A theologian of the third century, Origen, took Jesus’s words literally and castrated himself. This, I argue, was an unfortunate misunderstanding of the text. What Jesus creates here is a group of people who are single for his kingdom.
A Mission for Singles
What we take for granted, the Jews would not have. How can singleness, an undermining of God’s cultural mandate, be used for the kingdom? The answer is that Jesus redeems singleness. Jesus, by his cross work, changes the mission of God’s people to include married and unmarried alike:
And Jesus came and said to them, “All authority in heaven and on earth has been given to me. Go therefore and make disciples of all nations, baptizing them in the name of the Father and of the Son and of the Holy Spirit, teaching them to observe all that I have commanded you. And behold, I am with you always, to the end of the age.” (Matthew 28:18–20)

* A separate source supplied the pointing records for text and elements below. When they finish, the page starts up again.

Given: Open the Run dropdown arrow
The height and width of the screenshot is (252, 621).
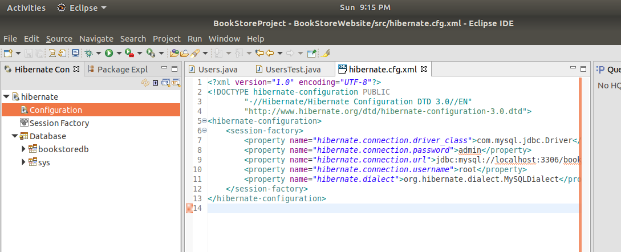Looking at the screenshot, I should pyautogui.click(x=119, y=54).
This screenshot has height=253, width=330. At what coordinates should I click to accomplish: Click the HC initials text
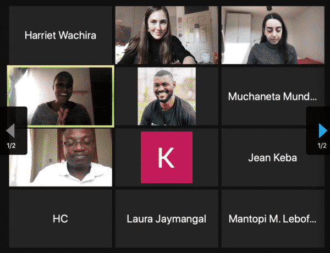61,219
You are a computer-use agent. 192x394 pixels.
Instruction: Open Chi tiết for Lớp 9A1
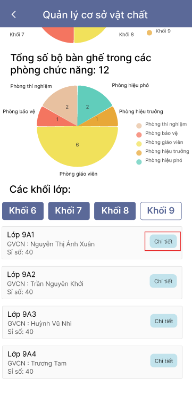pos(163,242)
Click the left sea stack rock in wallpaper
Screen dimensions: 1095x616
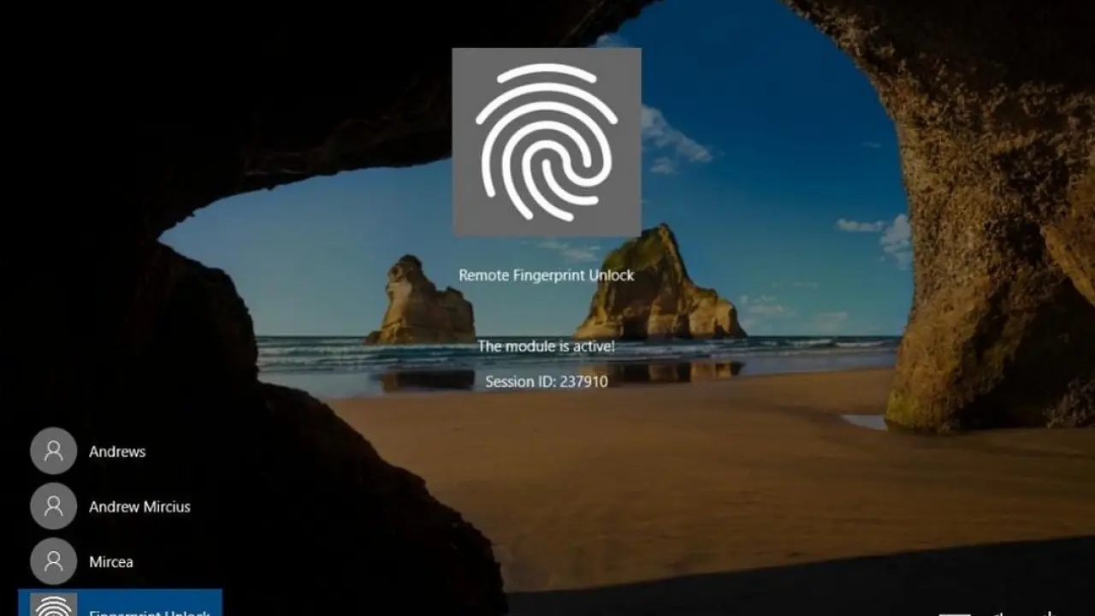click(x=421, y=304)
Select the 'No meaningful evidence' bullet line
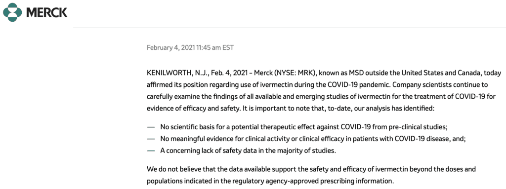The height and width of the screenshot is (189, 506). click(x=314, y=139)
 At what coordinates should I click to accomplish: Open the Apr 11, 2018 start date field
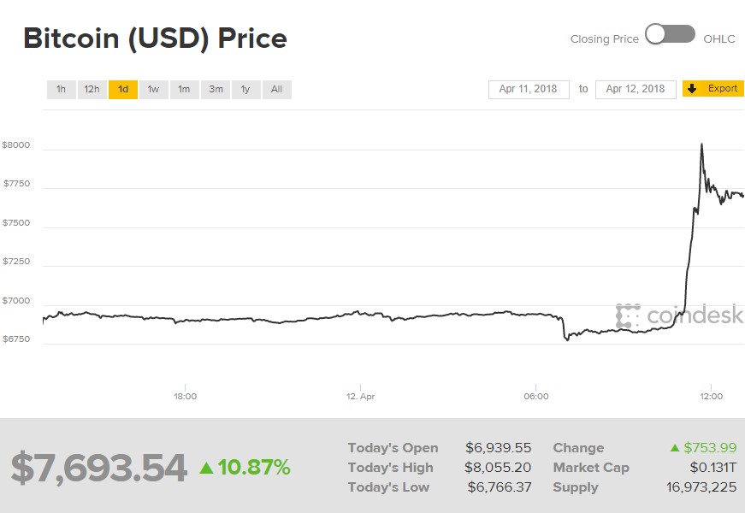528,89
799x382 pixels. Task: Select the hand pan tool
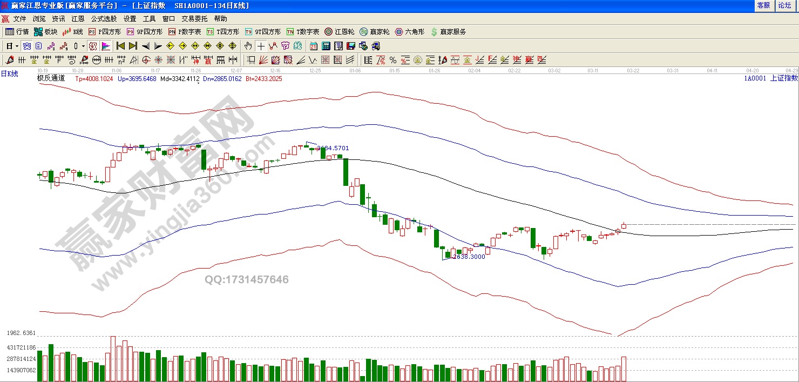pos(248,46)
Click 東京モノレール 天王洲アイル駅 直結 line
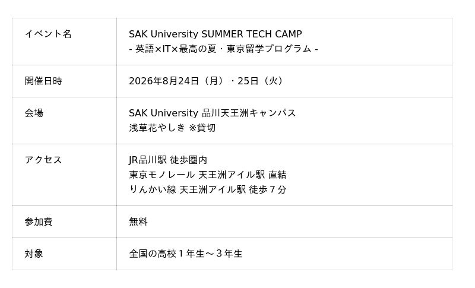The width and height of the screenshot is (475, 288). click(207, 175)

The expansion plan of God’s kingdom in the Old Testament was through physical multiplication, something that excluded singles. Now, God’s people march towards glory in the New Testament age through spiritual multiplication by disciple-making (2 Timothy 2:1–2). The procreation mandate given to Adam is reissued through the coming of Christ: Go forth and multiply spiritual children.
No Afterthoughts
We see the great, unmarried apostle doing this all across the Roman world. Although childless, Paul had many children, calling the churches (like those in Corinth and Galatia) his beloved children (1 Corinthians 4:14; Galatians 4:19), and also individual men like Timothy, Titus, and Onesimus (1 Timothy 1:2; Titus 1:4; Philemon 10). Although unmarried, his spiritual offspring would be his hope and joy and crown before the Lord on that day (1 Thessalonians 2:19).
I write to encourage you that you are not without amazing purpose. You are not a mistake. You are not overlooked in the grand plan of subduing the world to Christ’s reign. There is work for you to do. The grand mission of life is not marriage. It is to love him with all our being and our neighbor as ourselves. And you have such a sweet opportunity for both.
Wielded properly, you can be one of the greatest tools in the hands of God for his kingdom. You are fit to be a glorious sniper in the Master’s regiment. Whereas the married person is divided between a spouse and the Lord, the content single person can wholeheartedly serve him (1 Corinthians 7:25–35). What a glory. Those single saints now resting in glory — John the Baptist, Martha, Nehemiah, and Paul (to name a few) — do not look down from heaven and envy me because I am married.
Single and Complete
The single life, instead of being an agony of incompleteness, can be one of the most joyful under all of heaven. You have a chance to stride past many marrieds in your knowledge of God and service to him. While many of us scurry off to put out fires in our homes, concerned about this world’s affairs, you can more undistractedly gaze upon him and remain seated at his feet. If we saw things rightly, more would envy, not pity you.
Despite how some may treat you, and I am grieved to hear some stories you had to share, your singleness is not a shameful thing or a waiting room before real life and ministry begin. It is no longer a curse for the follower of Jesus. It can be a gift for those who are willing to pursue the Lord and fish for souls.
Because of the cross, the married life is not better than the single. Both can be blessings from God (1 Corinthians 7:7) and each can be deployed to the glory of God (1 Corinthians 7:17). I pray that you can forgive your brothers and sisters in Christ when we make insensitive comments or consume ourselves with family concerns and neglect you. You are an indispensable part of the family.